What to work on —
Edit the material from its start through the line containing "Forums (101, 146)", replacing "pixel" with "point" and leaving all else unchanged. Give back only that stretch, without the pictures.
━━━ Information shown ━━━
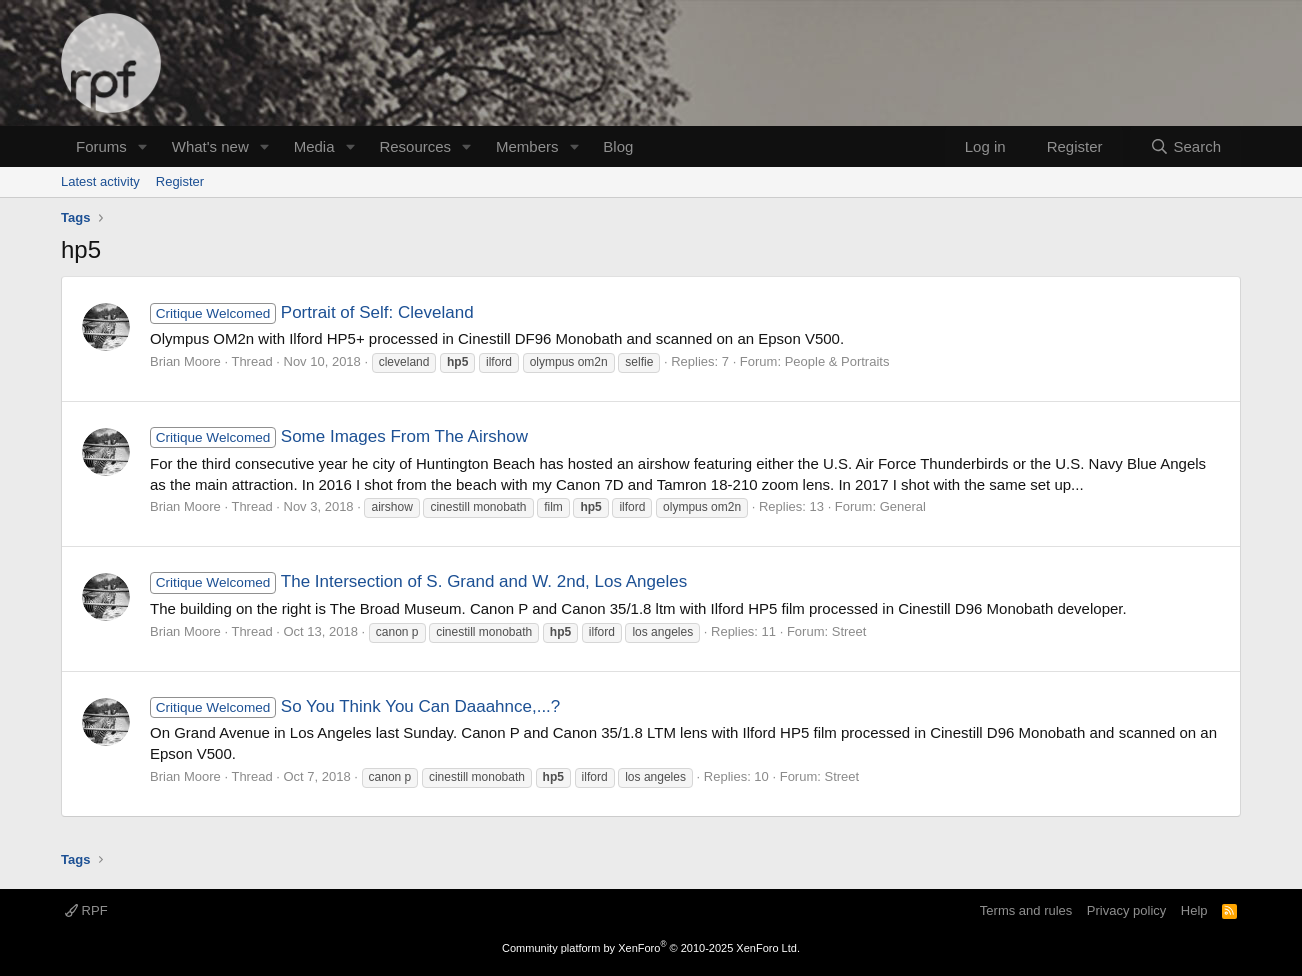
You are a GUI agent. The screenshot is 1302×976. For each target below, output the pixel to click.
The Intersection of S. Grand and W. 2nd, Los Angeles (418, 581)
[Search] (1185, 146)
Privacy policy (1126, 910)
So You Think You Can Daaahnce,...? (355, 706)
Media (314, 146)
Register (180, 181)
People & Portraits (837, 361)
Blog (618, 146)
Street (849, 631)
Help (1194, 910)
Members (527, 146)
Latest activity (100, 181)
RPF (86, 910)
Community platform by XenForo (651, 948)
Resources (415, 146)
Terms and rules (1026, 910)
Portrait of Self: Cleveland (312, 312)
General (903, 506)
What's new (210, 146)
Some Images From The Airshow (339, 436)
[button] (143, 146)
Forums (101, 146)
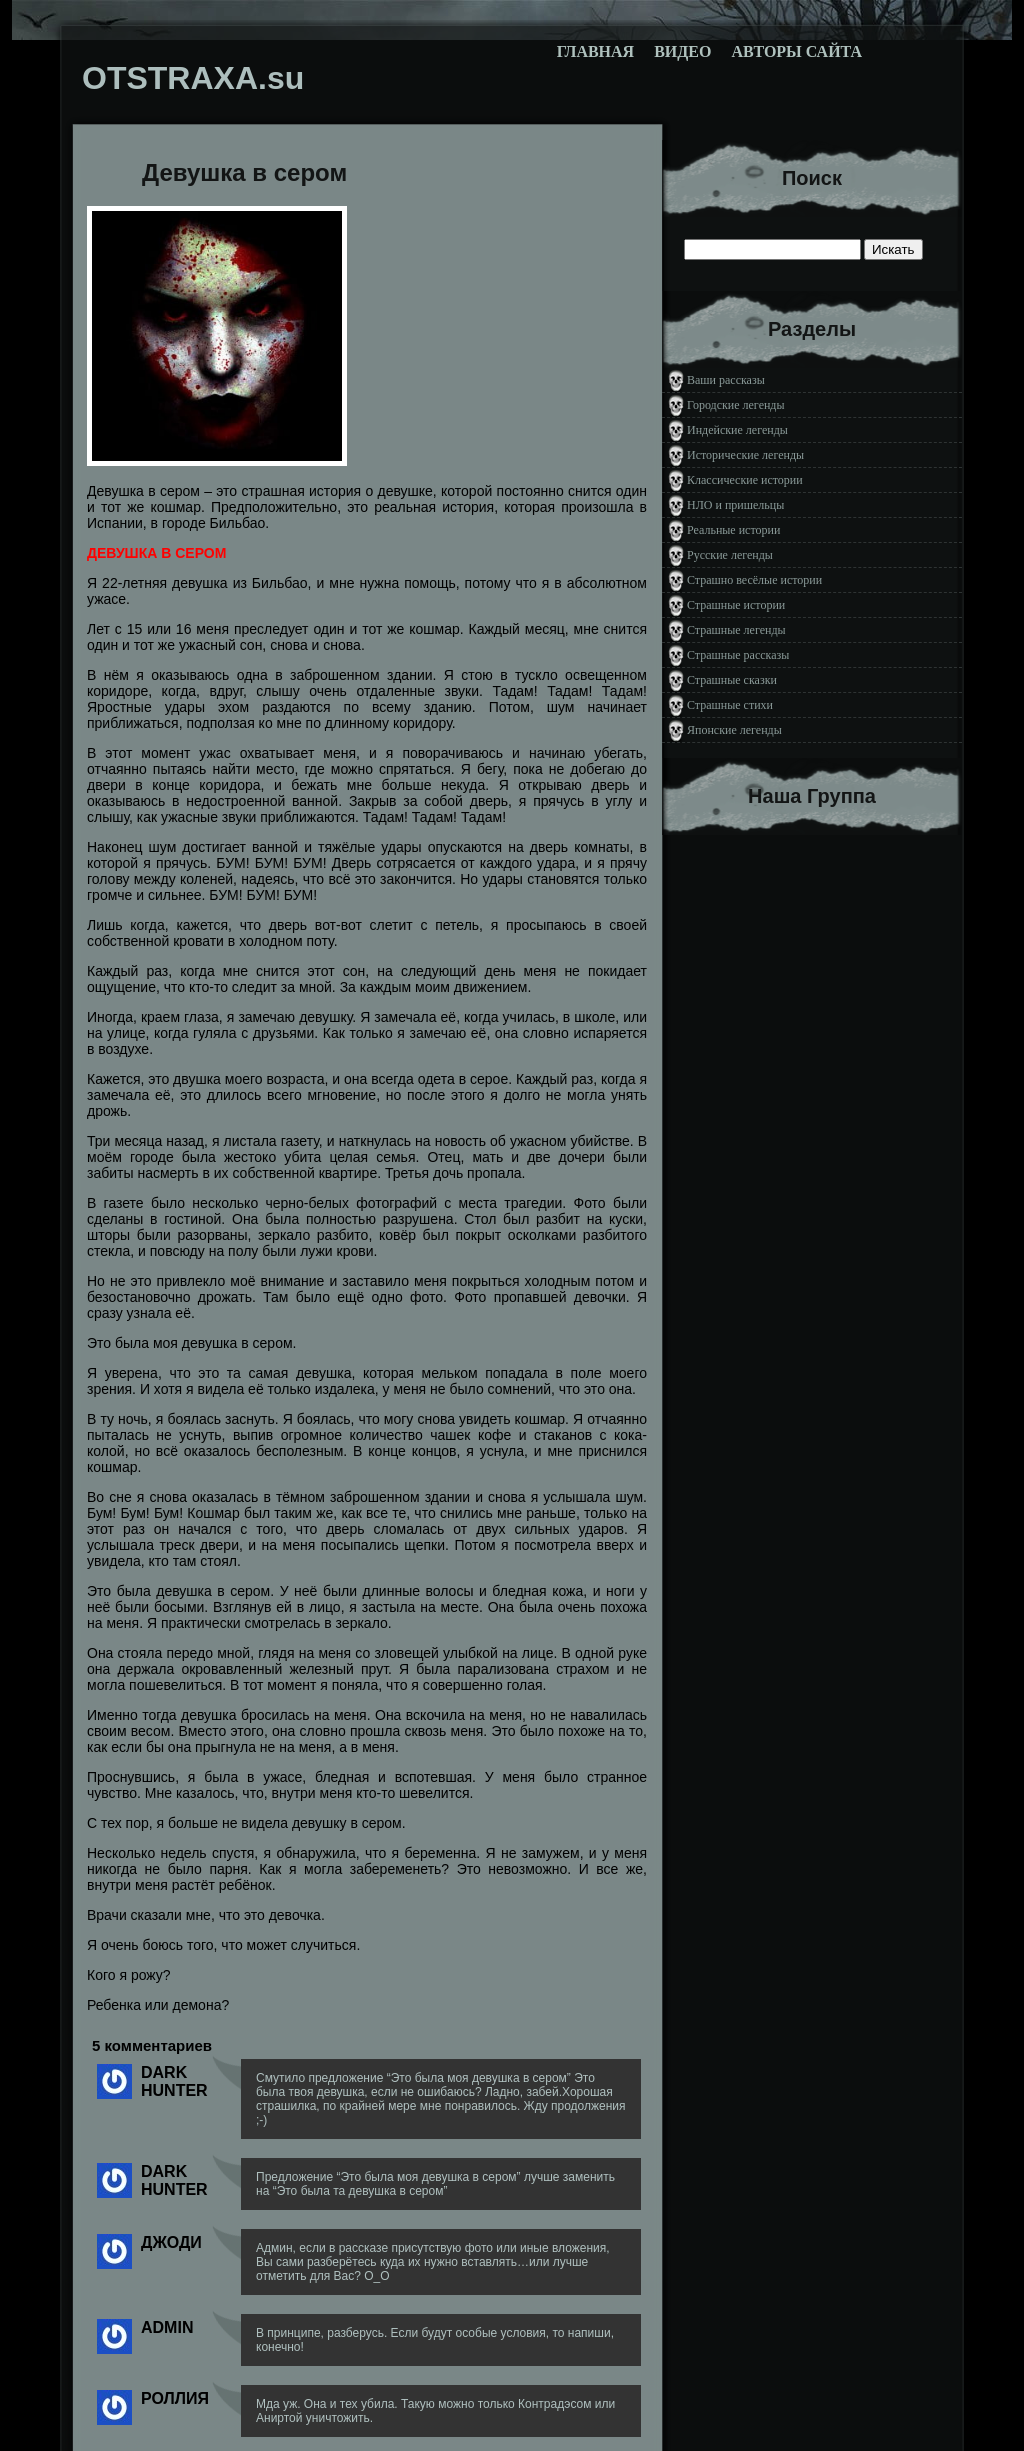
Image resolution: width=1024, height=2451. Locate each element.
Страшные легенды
━━━
Output of the exercise —
You are a GUI agent. The screenshot is 1302×976. For each target below, output the point to click.
The Intersection of S. Grand and W. 2nd, Los Angeles (418, 581)
[Search] (1185, 146)
Privacy policy (1126, 910)
So You Think You Can Daaahnce,...? (355, 706)
Media (314, 146)
Register (180, 181)
People & Portraits (837, 361)
Blog (618, 146)
Street (849, 631)
Help (1194, 910)
Members (527, 146)
Latest activity (100, 181)
RPF (86, 910)
Community platform by XenForo (651, 948)
Resources (415, 146)
Terms and rules (1026, 910)
Portrait of Self: Cleveland (312, 312)
General (903, 506)
What's new (210, 146)
Some Images From The Airshow (339, 436)
[button] (143, 146)
Forums (101, 146)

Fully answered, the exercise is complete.